Showing posts with label hobbies. Show all posts
Showing posts with label hobbies. Show all posts

Wednesday, March 2, 2011

bgbm

So my roommate and I decided that Oscar weekend was the perfect time to venture out and see a film that received only a 6% rating on Rotten Tomatoes.  That film was The Roommate.  While we love bad movies, it's not often that we pay to see them in theaters.  Usually we and some other friends relegate them to something called bgbm.  The "bgbm" stands for "bad girls, bad movies" and while I'm still a little unclear about the bad girls part (maybe because we make rude comments?), the bad movies began in 2007 with 50 First Dates and have gone on to include It's Alive, The Room, I Know Who Killed Me, Troll 2, Gymkata, Leprechaun 5: In the Hood, and even one called The Oscar.

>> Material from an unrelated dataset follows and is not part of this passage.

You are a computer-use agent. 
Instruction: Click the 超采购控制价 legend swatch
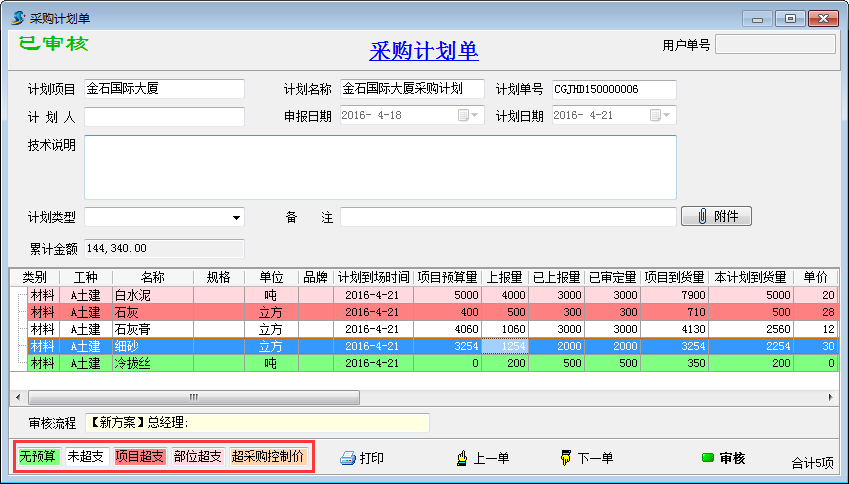pos(268,457)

Some were not so bad (Death to Smoochy, Spice World).  Others were so terrible they could only be categorized as mind-numbingly dull and not even worth making fun of (*cough Glitter cough*).  And yet others were remarkable because of the discovery of people who are famous now but at one time were attached to schlock like this (google The Apple and Nigel Lythgoe).

While we're on the subject of bad movies, might I also suggest that there is a fourth category which could be labeled "Movies I Am Ashamed to Admit I Love"?  These are movies that I acknowledge are not paragons of cinema, yet every time they are on TV I have to watch or record them.  You could also call it Jurassic Park Syndrome, but that movie is EXCELLENT.

For me, probably the best example of MIAATAIL would be Where the Heart Is.  That movie . . . where do I even begin?  It has everything:  an all-star cast, babies born in Wal-mart, tornadoes, kidnapping, children named after snack foods, bad southern accents, librarian alcoholism, deadbeat dads getting hit by trains . . . and I love it.  It fascinates me.  I will never get tired of watching this movie.  The only reason I would ever change the channel when it's on is if my roommate walks into the room, and even then I usually make her watch about 10 minutes of it, depending on if Natalie Portman had the Wal-mart baby yet.

So there you have it.  If you, too, would like to start your own bgbm (or bbbm), email me and I'll give you a starter list of movies free of charge.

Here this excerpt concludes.